Please swap "Instruction" for "Command" in the listing from the line with "The width and height of the screenshot is (868, 422)." through the end of the listing, keeping everything else the same. Rewrite only those lines, and omit the pictures.

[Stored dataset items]

-.-.-

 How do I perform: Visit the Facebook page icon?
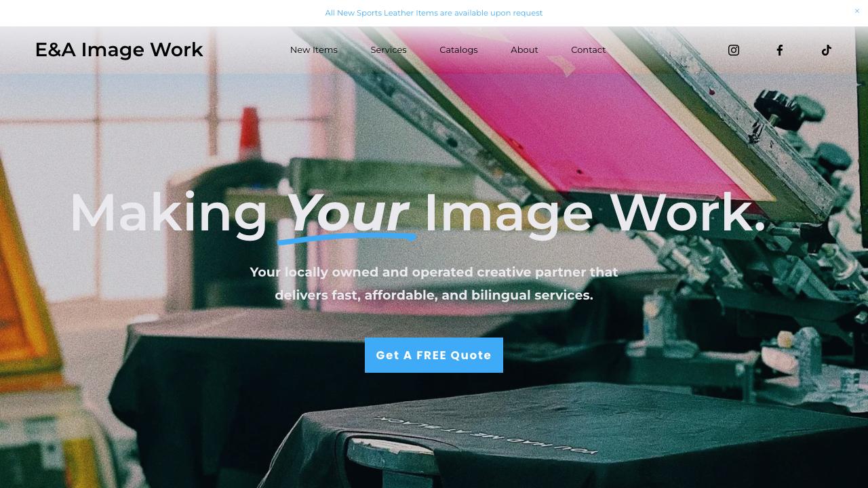point(780,50)
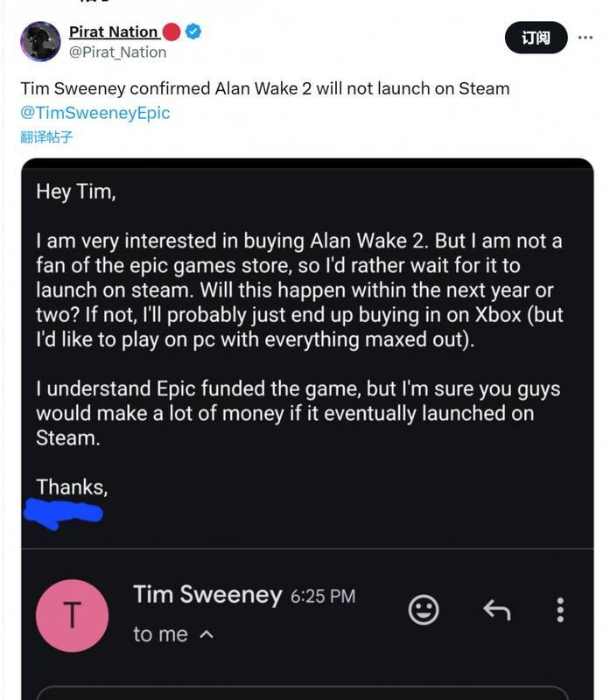Click the 翻译帖子 translate link
Viewport: 610px width, 700px height.
(x=46, y=137)
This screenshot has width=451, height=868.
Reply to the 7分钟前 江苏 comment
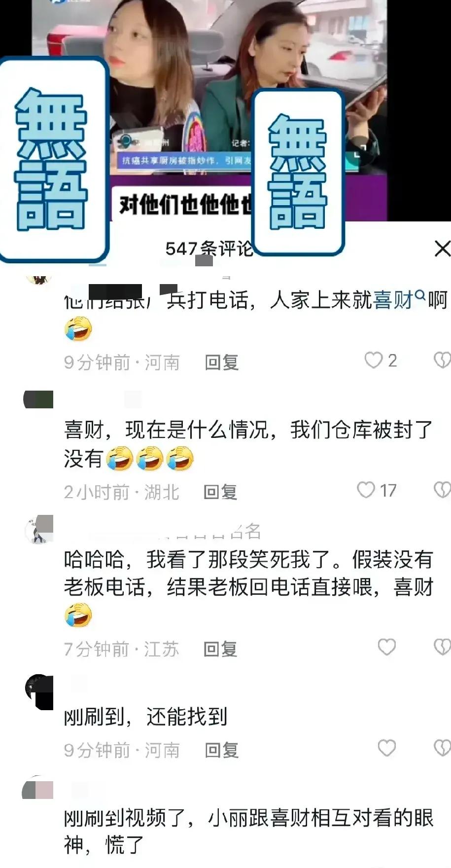pyautogui.click(x=221, y=649)
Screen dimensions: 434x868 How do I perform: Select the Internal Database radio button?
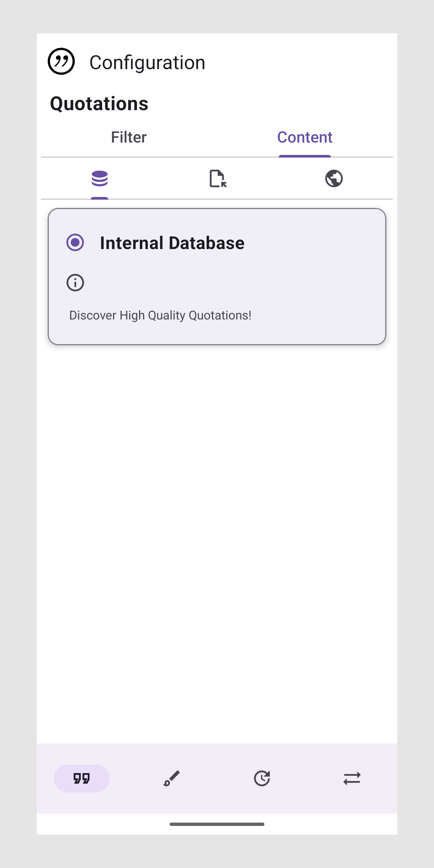click(75, 243)
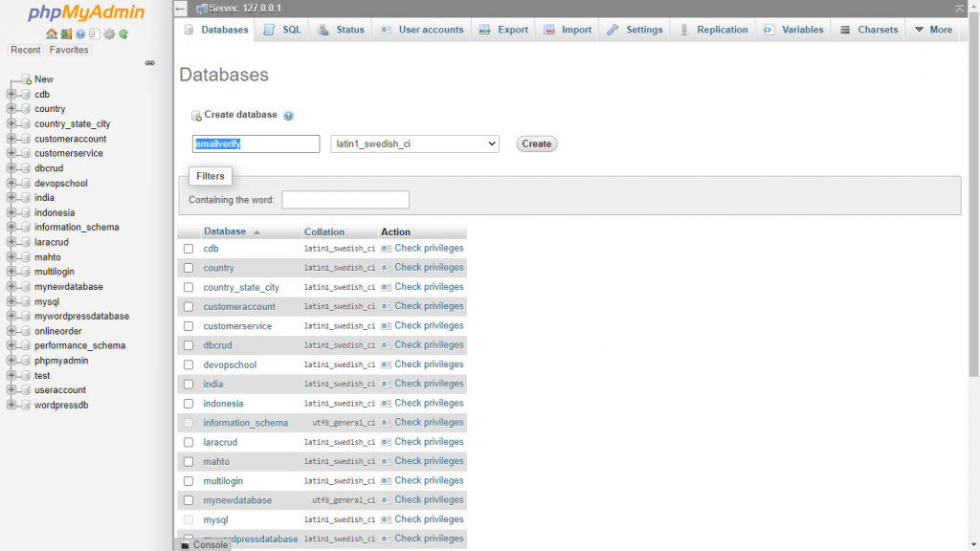The width and height of the screenshot is (980, 551).
Task: Click the Home icon under phpMyAdmin logo
Action: click(52, 34)

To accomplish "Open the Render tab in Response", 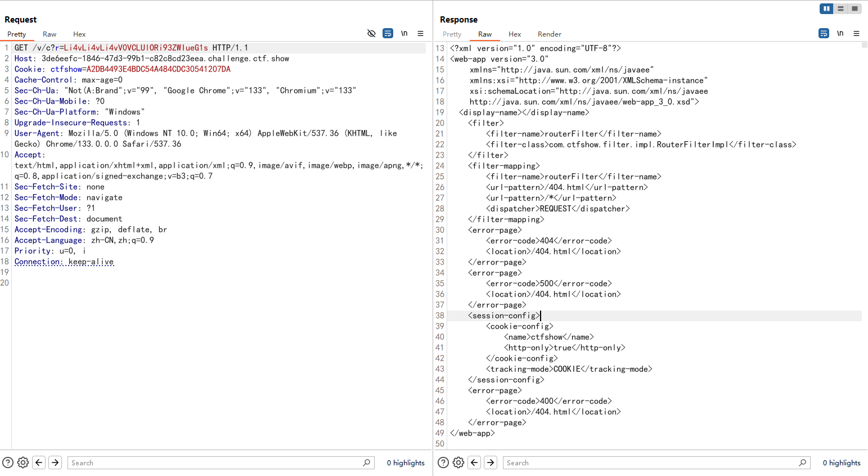I will (549, 34).
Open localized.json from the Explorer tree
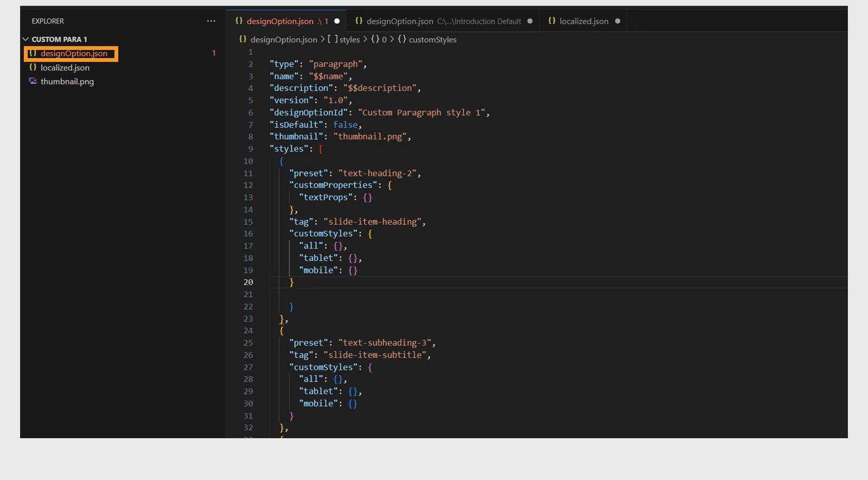 65,68
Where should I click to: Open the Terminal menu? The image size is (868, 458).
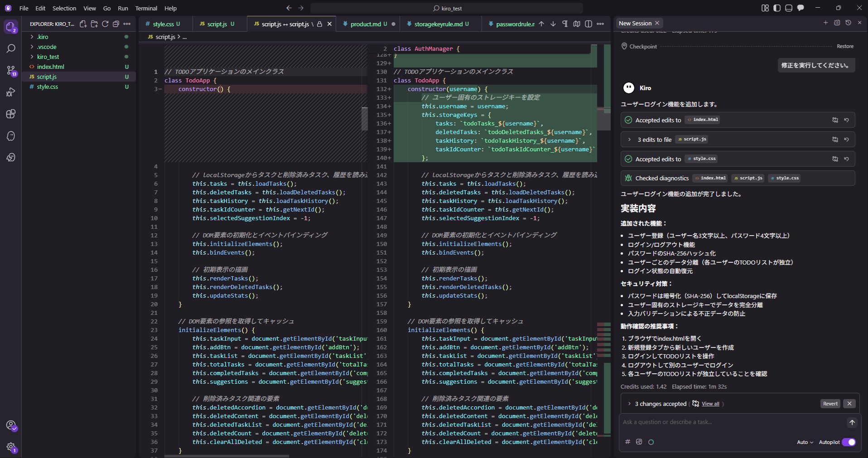(x=146, y=8)
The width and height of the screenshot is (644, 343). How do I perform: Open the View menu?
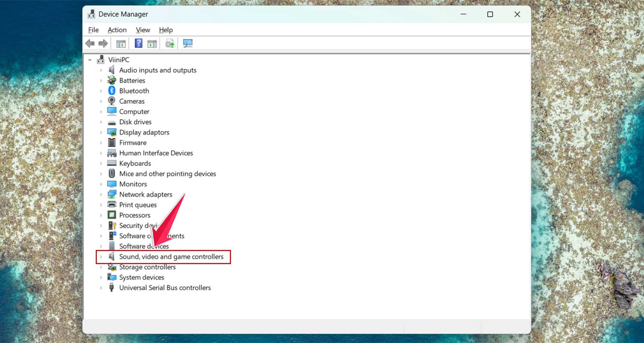pos(143,30)
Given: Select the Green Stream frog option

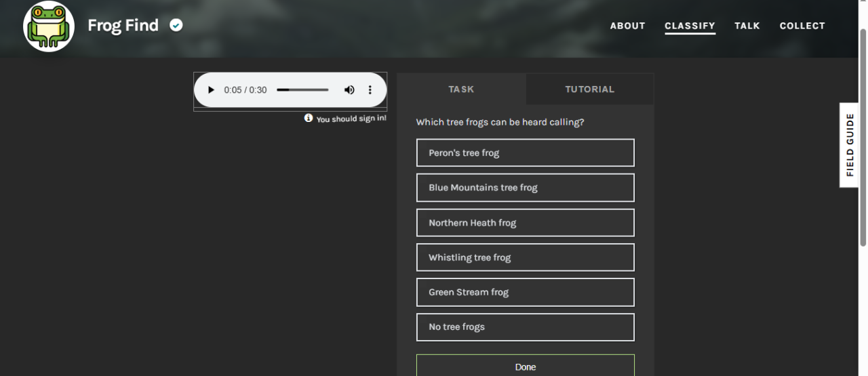Looking at the screenshot, I should (x=525, y=292).
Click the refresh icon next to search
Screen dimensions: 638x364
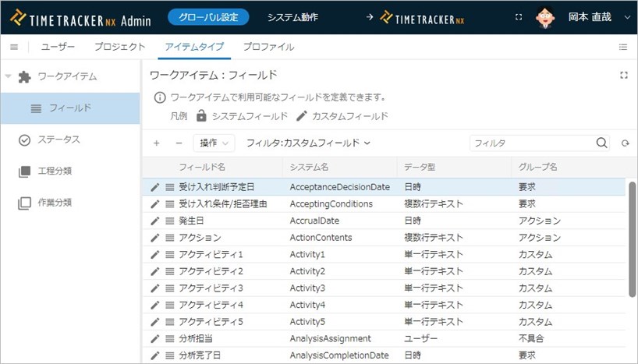coord(625,143)
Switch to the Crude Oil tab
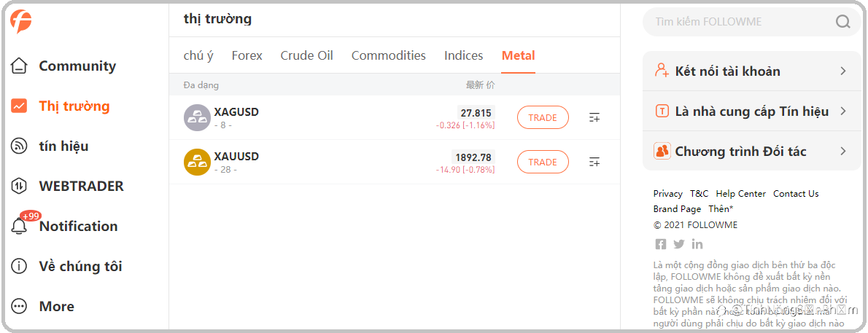868x333 pixels. point(306,55)
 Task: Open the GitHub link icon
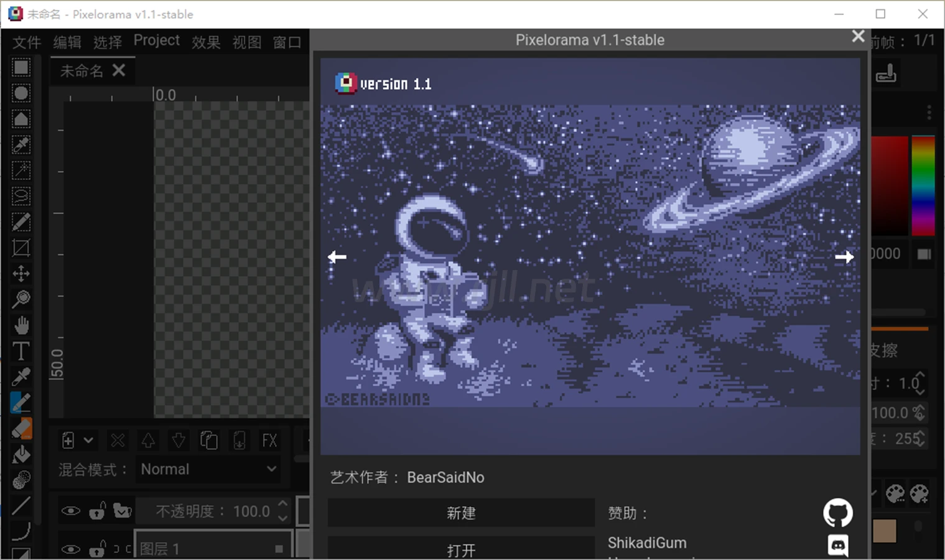click(837, 513)
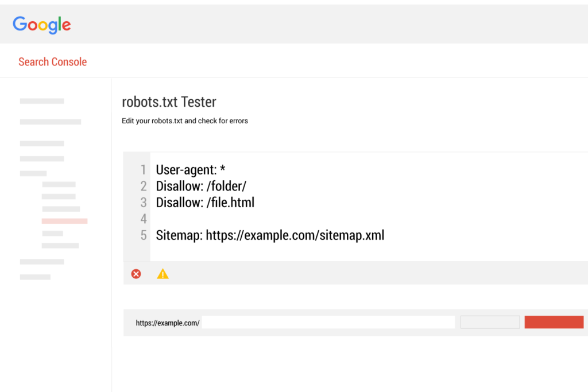Click the robots.txt Tester heading

[168, 102]
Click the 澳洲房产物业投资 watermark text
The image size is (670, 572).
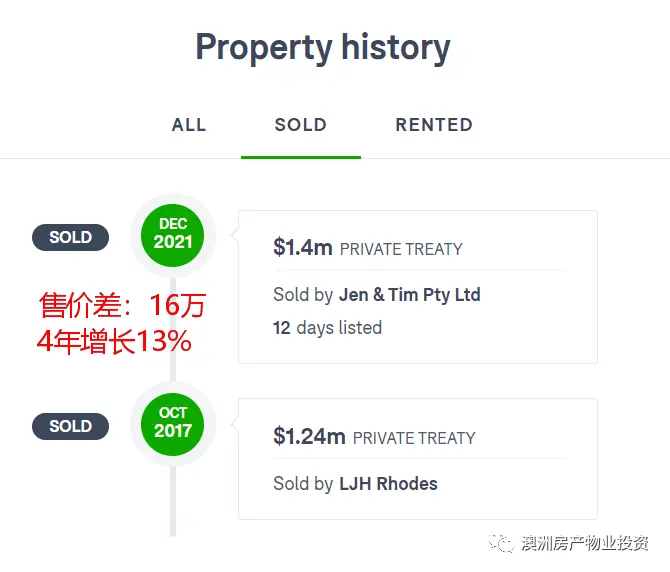point(585,543)
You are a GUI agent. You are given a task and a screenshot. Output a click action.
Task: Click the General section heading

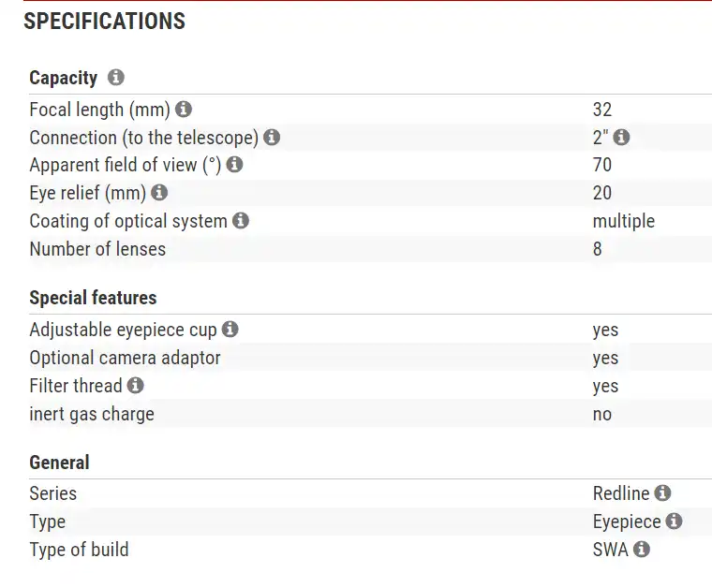[x=59, y=463]
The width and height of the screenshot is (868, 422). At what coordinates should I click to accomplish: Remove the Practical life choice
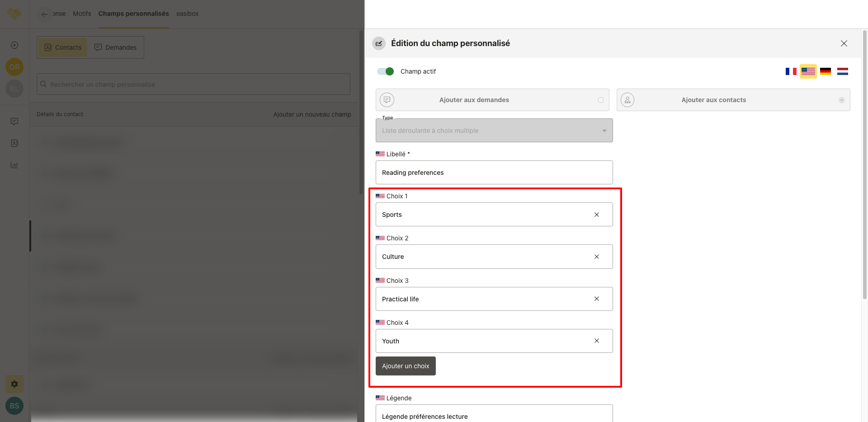tap(596, 299)
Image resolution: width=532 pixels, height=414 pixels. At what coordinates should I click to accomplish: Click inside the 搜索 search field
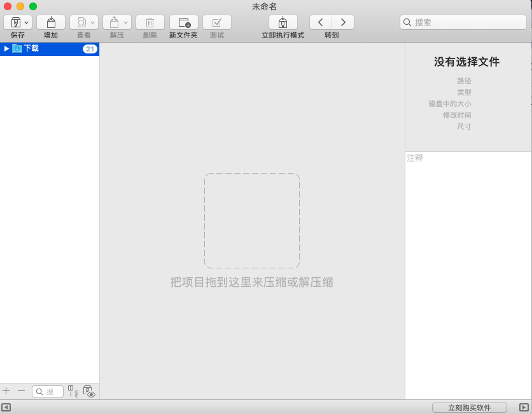pyautogui.click(x=463, y=22)
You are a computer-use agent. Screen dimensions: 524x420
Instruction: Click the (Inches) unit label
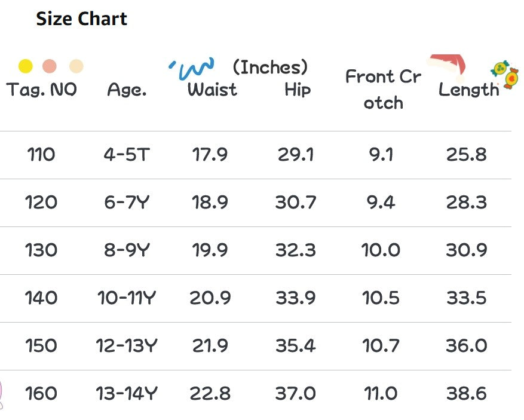click(x=270, y=66)
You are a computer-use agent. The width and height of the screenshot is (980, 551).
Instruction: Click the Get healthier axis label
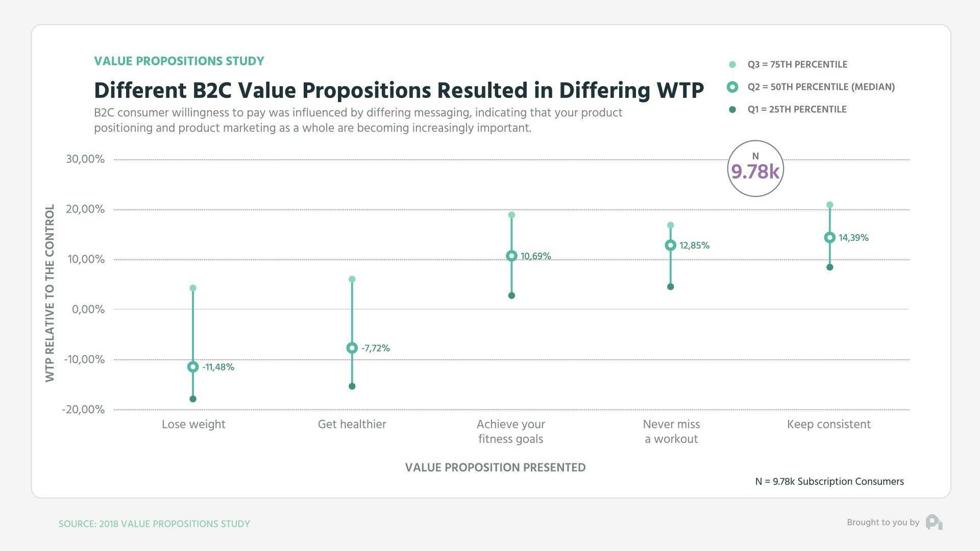[x=352, y=424]
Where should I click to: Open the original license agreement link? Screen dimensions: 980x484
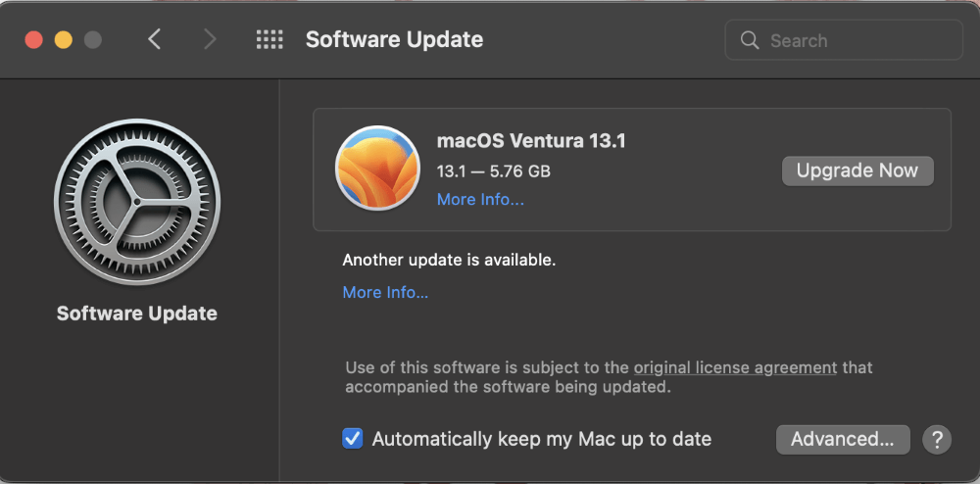[x=735, y=368]
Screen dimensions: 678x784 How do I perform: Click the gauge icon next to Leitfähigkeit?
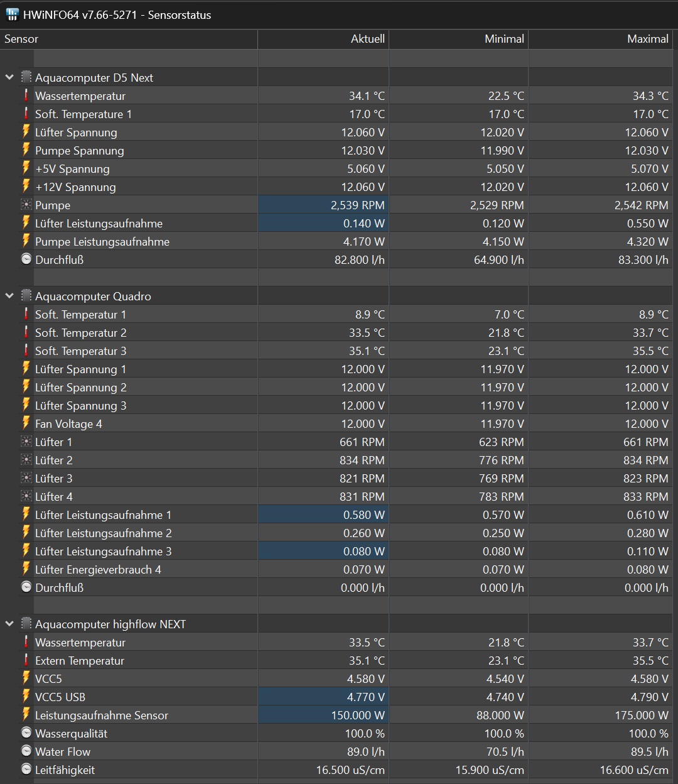(26, 770)
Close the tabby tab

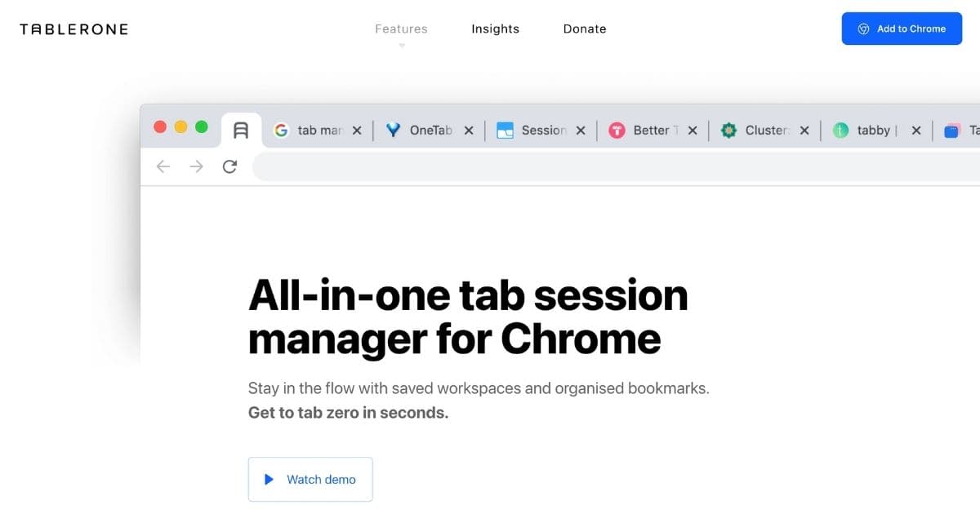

-.-.-

• Exercise answer:
The width and height of the screenshot is (868, 422). At what coordinates should I click to accomplish: Remove the Practical life choice
tap(596, 299)
Image resolution: width=532 pixels, height=414 pixels. At what coordinates should I click to accomplish: Click inside the 搜索 search field
pyautogui.click(x=463, y=22)
You are a computer-use agent. Screen dimensions: 524x420
Command: Click the (Inches) unit label
click(x=270, y=66)
You are a computer-use agent. The width and height of the screenshot is (980, 551).
Command: Click the Get healthier axis label
[x=352, y=424]
Where should I click to: Open the original license agreement link? Screen dimensions: 980x484
[x=735, y=368]
Screen dimensions: 678x784 How do I perform: Click the gauge icon next to Leitfähigkeit?
(26, 770)
Close the tabby tab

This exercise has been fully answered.